BEGIN Given entries

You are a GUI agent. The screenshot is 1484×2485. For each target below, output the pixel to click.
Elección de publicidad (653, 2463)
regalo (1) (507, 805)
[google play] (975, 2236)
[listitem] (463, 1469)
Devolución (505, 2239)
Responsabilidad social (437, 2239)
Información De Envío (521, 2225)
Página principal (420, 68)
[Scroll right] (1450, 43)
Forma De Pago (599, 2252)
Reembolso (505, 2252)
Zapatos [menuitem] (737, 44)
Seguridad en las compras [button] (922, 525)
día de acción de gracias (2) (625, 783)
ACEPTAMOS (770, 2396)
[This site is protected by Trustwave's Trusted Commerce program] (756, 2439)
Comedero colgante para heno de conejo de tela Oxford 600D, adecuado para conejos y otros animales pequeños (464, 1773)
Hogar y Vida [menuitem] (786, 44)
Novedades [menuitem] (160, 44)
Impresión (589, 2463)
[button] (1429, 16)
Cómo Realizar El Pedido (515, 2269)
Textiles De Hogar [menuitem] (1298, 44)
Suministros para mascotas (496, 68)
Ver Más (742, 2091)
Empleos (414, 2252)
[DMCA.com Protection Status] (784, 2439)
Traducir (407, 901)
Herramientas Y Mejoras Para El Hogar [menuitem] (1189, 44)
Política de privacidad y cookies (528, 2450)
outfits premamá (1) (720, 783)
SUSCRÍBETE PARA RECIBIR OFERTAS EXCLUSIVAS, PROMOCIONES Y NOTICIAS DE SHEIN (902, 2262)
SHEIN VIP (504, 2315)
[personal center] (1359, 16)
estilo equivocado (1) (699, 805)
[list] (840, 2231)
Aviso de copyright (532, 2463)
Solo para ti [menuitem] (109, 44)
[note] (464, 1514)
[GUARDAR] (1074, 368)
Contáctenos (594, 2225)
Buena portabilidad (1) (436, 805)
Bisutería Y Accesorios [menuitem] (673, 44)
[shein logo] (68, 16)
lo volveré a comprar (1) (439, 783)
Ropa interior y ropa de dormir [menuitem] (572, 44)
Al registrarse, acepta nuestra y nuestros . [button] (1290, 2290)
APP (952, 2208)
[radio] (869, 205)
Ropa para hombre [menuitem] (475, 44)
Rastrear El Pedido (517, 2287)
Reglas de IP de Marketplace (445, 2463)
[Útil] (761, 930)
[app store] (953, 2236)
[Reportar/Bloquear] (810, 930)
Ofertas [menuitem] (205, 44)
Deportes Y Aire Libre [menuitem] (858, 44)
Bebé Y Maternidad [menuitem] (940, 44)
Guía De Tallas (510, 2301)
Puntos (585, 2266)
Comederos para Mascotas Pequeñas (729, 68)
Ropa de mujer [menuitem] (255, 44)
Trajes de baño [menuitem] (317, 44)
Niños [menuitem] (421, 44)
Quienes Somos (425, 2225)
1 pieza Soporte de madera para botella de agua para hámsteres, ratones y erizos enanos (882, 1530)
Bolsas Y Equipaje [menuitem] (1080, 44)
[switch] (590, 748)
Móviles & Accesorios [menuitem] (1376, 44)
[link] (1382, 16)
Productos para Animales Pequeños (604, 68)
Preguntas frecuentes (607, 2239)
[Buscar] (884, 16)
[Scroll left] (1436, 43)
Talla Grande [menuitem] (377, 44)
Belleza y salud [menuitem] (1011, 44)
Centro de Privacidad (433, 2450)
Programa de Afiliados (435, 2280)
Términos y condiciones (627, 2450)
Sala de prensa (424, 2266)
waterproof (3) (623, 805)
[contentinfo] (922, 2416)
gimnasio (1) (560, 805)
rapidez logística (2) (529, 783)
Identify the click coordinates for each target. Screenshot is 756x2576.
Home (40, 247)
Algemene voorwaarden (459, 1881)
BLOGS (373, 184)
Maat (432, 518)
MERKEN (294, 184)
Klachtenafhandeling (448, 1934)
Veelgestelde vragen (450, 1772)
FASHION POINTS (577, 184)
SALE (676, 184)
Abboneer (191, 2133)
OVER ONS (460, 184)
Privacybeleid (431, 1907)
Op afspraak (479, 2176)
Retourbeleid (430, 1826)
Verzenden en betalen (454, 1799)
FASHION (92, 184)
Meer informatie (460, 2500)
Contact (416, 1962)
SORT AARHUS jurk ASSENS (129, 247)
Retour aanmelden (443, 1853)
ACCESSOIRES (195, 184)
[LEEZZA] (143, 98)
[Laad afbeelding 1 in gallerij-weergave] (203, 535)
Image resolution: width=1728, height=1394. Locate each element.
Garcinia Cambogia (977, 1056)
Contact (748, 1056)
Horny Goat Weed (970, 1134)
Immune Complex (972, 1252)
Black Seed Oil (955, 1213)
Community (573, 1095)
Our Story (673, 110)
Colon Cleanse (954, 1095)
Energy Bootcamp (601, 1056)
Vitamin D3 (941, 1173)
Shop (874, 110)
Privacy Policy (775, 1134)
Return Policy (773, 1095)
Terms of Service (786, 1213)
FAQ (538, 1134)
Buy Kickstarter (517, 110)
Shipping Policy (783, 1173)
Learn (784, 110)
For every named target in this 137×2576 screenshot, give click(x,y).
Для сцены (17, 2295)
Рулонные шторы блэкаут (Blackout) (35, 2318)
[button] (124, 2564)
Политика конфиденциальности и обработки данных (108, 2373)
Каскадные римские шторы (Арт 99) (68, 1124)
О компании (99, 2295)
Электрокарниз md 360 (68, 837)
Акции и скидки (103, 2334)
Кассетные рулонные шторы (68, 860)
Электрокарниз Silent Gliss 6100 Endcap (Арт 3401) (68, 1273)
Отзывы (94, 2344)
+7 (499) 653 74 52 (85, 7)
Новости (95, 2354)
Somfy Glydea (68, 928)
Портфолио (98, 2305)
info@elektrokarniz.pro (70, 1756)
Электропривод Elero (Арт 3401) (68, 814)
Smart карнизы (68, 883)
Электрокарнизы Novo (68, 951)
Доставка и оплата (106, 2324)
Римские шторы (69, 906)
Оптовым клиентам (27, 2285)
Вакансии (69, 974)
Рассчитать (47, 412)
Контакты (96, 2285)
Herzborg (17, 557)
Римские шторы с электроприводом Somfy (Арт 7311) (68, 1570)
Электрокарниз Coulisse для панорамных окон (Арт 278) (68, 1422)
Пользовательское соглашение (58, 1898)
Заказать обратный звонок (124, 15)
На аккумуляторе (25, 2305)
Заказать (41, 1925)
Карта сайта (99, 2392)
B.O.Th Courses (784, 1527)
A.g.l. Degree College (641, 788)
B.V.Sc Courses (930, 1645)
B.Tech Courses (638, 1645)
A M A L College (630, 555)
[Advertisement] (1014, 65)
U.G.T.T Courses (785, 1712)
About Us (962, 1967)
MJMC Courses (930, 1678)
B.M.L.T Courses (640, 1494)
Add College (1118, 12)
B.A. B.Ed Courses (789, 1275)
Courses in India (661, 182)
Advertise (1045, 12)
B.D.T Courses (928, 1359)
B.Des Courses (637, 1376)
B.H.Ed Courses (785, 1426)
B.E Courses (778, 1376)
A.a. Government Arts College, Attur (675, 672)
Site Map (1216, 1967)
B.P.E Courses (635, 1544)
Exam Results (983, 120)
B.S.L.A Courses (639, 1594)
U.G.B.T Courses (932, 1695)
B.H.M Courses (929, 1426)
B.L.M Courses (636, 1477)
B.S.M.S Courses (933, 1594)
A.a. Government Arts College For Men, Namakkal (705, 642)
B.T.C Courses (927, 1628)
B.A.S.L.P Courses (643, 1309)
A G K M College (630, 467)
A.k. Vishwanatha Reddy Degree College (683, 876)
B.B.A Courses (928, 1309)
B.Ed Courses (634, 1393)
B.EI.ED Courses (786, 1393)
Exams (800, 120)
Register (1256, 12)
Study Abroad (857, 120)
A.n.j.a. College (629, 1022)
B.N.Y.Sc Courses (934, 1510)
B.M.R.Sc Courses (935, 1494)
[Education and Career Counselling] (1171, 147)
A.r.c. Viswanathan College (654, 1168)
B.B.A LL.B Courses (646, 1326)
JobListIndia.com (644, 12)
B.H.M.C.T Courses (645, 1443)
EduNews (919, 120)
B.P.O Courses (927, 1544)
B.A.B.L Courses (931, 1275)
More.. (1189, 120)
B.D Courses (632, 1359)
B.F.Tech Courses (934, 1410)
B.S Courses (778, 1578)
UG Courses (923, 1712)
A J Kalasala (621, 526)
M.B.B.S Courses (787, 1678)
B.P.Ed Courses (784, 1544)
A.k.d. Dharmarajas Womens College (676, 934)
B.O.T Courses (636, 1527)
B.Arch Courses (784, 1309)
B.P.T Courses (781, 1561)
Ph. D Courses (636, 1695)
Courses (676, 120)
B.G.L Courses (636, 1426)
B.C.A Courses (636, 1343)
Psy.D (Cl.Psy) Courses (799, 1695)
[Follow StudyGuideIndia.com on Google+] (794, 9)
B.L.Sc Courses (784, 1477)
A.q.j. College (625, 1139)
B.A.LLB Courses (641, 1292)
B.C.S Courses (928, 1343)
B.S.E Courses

END Given entries

Exercise details. Search the material for "College" and copy each matching line.

The completed task.
A.g.l. Degree College (641, 788)
A M A L College (630, 555)
Add College (1118, 12)
A.a. Government Arts College, Attur (675, 672)
A.a. Government Arts College For Men, Namakkal (705, 642)
A G K M College (630, 467)
A.k. Vishwanatha Reddy Degree College (683, 876)
A.n.j.a. College (629, 1022)
A.r.c. Viswanathan College (654, 1168)
A.k.d. Dharmarajas Womens College (676, 934)
A.q.j. College (625, 1139)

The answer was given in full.